How are you celebrating the start of 2019? By sleeping off the fun you had on New Year’s Eve? Or did you get up early to greet the start of a new year filled with possibility and opportunity?
I slept in. I spent the last week of the old year traveling so I ended 2018 exhausted and cranky from sleep deprivation. I decided I owed it to myself to start 2019 well-rested and refreshed.
So, getting more sleep must be one of my New Year’s resolutions, right? Nope. I don’t make New Year’s resolutions. I used to but, as happens to so many others, by the third week of January—or, with luck, maybe the first week of February—I’d given up on most of them. I tried re-conceptualizing my resolutions as goals but that didn’t work, either. Goal or resolution, it went by the wayside before Spring.
I’m not at the point where I’ve decided to wing it and see what happens for the next 365 days. I need more structure in my life than that. I’ve decided this year to make plans. Plans don’t seem as lofty and daunting as goals and resolutions. We make plans every day—dinners, work projects, trips, outfits. Plans feel familiar, doable. What’s the difference between my everyday plans and my “big”-ish plans for the new year? I will plan for 2019 with conscious thought. (Does that sound too Gwenyth Paltrow-y?) I will make plans using a technique I learned at work, the SMART planning model. SMART is an acronym: Specific, Measurable, Attainable, Realistic/Relevant, Timely. Here’s how it works:
Instead of planning to “exercise more,” I plan to attend barre on Sunday, Tuesday, and Thursday evenings and Pilates on Saturday mornings. This plan is specific—barre and Pilates classes on certain days of the week, measurable—I either went to class or I didn’t, yes/no, a binary response, achievable—both barre and Pilates classes are available within 5 miles of both home and work and the MindBody app makes it ridiculously simple to sign-up for class, realistic—let’s be honest, attending class for one hour, 4 days a week won’t significantly disrupt my life, and timely—at the end of each month I can look at the calendar and determine whether or not my plan worked.
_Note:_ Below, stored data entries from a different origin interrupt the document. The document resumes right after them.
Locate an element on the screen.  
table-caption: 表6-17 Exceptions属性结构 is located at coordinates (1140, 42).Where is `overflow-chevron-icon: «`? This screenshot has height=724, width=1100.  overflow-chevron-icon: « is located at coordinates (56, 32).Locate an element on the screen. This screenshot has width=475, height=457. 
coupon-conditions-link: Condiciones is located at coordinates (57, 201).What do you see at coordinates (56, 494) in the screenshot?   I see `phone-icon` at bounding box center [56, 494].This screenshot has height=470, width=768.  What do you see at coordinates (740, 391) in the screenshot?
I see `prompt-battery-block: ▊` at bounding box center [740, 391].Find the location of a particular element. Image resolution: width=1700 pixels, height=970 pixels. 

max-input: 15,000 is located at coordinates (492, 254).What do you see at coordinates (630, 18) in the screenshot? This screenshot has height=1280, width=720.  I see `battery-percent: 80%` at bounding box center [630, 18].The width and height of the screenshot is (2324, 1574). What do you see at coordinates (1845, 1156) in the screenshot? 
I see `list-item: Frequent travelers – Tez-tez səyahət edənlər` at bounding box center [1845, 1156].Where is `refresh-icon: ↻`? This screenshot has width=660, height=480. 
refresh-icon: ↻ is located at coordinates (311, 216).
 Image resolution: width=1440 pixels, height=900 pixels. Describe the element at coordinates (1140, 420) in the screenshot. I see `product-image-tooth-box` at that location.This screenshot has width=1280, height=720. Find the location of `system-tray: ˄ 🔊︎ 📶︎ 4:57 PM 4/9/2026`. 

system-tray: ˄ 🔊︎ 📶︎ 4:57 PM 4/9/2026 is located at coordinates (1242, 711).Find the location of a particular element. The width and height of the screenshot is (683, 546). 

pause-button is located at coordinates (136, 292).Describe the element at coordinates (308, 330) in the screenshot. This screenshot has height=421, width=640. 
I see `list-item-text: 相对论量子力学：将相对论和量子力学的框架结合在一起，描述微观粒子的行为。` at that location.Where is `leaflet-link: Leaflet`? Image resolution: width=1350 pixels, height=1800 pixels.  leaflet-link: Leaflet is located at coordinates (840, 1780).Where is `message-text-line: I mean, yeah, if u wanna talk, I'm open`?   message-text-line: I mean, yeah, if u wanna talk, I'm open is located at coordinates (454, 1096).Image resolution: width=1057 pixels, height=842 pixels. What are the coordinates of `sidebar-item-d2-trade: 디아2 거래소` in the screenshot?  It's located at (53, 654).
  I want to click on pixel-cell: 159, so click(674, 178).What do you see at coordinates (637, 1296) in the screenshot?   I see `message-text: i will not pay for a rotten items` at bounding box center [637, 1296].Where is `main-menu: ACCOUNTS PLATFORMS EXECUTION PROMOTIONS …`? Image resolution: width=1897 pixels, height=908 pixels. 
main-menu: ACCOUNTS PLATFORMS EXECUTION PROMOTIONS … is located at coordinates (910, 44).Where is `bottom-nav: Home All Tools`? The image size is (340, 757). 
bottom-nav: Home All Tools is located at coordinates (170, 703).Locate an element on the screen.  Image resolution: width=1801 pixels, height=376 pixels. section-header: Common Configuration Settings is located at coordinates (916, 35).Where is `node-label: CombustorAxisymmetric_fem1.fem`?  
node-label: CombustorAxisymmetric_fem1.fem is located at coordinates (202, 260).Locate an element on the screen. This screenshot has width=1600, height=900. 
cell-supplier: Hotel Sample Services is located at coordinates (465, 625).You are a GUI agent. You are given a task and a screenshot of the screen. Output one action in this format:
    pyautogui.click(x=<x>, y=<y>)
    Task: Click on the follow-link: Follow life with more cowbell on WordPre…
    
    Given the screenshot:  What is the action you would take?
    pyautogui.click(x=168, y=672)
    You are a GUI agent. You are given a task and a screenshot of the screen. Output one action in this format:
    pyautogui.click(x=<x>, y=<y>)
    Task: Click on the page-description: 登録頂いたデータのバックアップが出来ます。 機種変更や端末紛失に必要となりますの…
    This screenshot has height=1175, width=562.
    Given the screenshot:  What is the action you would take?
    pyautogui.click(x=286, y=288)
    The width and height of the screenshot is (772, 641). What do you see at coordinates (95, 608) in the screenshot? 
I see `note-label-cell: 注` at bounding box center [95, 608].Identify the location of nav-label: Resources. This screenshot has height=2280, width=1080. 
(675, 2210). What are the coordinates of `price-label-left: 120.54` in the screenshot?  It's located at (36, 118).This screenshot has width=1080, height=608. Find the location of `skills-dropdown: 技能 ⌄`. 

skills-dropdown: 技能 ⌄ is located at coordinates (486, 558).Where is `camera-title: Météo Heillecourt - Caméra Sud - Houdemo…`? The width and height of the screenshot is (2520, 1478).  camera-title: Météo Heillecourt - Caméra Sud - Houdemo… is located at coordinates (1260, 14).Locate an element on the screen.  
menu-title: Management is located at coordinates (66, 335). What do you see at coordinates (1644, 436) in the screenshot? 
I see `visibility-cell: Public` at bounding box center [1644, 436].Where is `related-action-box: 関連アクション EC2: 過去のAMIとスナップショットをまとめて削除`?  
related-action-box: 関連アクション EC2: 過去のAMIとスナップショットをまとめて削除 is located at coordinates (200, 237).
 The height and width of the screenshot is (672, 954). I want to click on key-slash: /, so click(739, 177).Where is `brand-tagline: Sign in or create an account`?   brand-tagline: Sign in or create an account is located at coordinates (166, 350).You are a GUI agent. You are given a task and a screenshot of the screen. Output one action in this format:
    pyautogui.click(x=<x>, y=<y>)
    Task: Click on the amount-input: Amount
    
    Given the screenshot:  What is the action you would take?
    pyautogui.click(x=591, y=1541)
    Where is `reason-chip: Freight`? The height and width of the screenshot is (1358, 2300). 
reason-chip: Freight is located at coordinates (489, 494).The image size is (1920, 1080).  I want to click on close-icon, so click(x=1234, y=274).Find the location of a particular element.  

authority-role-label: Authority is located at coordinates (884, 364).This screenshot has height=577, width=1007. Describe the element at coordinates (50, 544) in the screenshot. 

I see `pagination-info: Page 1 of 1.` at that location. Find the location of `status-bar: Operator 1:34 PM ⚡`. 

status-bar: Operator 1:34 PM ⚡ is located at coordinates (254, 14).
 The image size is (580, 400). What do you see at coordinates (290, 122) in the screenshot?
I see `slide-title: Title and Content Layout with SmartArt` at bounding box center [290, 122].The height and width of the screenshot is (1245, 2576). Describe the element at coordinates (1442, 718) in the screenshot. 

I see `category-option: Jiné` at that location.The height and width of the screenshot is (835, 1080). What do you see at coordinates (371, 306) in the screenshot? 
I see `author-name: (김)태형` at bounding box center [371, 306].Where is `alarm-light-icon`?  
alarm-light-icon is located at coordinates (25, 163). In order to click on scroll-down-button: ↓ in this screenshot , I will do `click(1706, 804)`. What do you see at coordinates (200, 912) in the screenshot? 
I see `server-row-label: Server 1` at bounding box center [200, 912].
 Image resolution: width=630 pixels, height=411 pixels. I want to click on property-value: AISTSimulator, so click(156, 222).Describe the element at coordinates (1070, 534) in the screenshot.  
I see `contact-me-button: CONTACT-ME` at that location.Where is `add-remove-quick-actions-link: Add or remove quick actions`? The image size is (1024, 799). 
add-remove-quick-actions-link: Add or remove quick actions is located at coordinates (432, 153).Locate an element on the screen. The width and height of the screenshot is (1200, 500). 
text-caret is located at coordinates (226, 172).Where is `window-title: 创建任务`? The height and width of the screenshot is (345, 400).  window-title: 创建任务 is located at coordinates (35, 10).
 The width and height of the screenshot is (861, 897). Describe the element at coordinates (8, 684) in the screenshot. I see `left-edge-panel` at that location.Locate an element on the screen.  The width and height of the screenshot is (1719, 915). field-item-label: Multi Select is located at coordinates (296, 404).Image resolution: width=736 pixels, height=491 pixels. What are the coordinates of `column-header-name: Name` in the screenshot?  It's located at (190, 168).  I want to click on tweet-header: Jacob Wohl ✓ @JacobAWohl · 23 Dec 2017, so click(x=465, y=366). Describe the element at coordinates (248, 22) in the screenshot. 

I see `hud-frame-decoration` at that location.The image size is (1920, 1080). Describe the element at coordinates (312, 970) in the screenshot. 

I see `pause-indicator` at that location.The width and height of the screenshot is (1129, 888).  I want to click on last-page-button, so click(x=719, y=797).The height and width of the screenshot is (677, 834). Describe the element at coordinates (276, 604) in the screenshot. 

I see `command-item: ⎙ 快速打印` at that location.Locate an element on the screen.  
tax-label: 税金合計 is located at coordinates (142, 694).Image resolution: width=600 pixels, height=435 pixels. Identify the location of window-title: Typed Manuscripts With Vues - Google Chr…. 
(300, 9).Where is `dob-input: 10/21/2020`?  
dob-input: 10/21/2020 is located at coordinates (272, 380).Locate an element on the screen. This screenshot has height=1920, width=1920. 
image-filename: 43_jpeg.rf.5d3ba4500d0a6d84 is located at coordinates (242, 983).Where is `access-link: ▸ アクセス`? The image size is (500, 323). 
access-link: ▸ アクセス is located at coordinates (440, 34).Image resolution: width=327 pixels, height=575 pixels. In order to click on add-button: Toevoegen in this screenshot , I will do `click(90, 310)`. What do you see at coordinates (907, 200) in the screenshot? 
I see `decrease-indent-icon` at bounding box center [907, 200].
SMART planning is useful for more than just exercise regimes. I’m also going to create SMART plans for writing, reading, and spending. But, because SMART planning requires deliberation, I’ve given myself permission to take more than a day to create them. I figure if I’ve mapped them out by the end of January, I’ll still have most of the new year to put them into action.
What about you? Are you a New Year’s resolver, goal-setter, planner, or free spirit? What are some of your resolutions/goals/plans for 2019?